L’ex-ministre, qui a occupé plusieurs postes sous les précédents mandats de Paul Biya, dont ceux des Transports et de la Communication, a affirmé à cette occasion à l'AFP qu’il y aurait eu "deux morts" parmi les manifestants regroupés autour de son domicile à Garoua et qu’"une dizaine de snipers" serait postée sur les toits autour de sa résidence.

Le gouvernement camerounais a reconnu le 28 octobre des morts lors de manifestations, sans toutefois dater les violences, ni fournir de bilan précis.
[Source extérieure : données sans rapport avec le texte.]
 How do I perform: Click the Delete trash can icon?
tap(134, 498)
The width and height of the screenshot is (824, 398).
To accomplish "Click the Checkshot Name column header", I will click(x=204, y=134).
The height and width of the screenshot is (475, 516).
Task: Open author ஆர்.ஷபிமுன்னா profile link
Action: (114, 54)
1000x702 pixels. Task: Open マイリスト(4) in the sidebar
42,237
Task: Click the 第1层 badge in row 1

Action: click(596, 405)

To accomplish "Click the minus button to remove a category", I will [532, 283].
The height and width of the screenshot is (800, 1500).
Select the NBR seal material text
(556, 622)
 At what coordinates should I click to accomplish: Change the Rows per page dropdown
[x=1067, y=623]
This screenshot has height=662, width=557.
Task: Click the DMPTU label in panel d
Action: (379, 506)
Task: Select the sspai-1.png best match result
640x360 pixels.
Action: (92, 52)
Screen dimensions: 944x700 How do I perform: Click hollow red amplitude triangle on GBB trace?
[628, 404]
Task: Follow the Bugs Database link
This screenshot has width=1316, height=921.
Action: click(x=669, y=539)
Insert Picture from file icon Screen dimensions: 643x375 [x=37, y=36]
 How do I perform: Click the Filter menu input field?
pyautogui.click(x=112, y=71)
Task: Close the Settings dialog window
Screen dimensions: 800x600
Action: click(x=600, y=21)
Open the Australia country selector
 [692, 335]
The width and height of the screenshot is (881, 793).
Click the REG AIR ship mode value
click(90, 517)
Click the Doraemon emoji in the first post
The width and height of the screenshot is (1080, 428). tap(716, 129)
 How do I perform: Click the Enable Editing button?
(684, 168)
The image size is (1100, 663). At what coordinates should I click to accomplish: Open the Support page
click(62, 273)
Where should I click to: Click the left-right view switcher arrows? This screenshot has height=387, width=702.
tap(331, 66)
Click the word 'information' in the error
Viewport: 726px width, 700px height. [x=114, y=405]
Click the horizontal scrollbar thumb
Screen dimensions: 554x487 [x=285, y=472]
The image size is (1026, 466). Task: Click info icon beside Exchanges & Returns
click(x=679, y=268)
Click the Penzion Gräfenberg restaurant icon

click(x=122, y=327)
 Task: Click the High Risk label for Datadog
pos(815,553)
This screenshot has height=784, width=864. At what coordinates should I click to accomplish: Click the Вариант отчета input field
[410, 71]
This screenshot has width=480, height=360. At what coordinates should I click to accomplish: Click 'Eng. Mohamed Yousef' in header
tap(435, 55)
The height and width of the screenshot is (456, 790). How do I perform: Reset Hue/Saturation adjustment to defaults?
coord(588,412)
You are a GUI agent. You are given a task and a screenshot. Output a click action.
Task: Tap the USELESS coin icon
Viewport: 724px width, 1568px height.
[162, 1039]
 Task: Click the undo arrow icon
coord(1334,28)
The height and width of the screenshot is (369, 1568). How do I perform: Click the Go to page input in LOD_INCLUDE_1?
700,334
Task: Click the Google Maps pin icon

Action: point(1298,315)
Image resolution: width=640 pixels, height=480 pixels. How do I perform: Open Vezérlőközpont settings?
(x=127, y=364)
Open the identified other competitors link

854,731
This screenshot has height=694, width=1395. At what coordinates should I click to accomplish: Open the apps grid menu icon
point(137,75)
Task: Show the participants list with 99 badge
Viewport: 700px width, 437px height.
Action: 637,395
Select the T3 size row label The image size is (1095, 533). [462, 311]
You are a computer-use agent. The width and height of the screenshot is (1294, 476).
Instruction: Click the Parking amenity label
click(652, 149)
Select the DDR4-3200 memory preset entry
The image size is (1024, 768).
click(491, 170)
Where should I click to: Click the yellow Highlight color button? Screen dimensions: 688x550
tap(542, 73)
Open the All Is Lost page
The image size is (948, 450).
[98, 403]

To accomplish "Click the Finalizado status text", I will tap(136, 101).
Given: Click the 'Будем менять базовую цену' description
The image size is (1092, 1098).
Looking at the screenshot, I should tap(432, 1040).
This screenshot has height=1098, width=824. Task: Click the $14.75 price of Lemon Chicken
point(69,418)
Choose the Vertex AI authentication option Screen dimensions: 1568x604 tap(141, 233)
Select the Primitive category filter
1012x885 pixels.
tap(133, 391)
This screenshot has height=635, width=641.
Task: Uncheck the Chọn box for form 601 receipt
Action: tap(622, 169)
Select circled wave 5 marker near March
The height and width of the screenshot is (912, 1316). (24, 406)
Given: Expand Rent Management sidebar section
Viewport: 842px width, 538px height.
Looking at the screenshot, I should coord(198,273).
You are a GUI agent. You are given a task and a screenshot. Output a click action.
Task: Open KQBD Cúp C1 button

Dans une déclaration officielle publiée le 26 octobre, le gouverneur de la région du Littoral a lui fait état de quatre morts à la suite de l’attaque d’une brigade de gendarmerie et d’un commissariat de police à Douala (lien archivé ici).

L'Union africaine a appelé au dialogue, se disant "vivement préoccupée par les violences, la répression et les arrestations signalées de manifestants et d'acteurs politiques suite aux résultats des élections". 

La situation reste scrutée par la communauté internationale. L’Union européenne a notamment déploré le "recours excessif à la violence" des forces de sécurité camerounaises, quand l’'ONU a appelé "à l'ouverture d'enquêtes et à la fin des violences".

Au matin du mercredi 29 octobre, les boutiques et marchés rouvraient progressivement, accueillant une petite affluence dans les villes de Douala et Yaoundé, où la présence des forces de sécurité restait importante.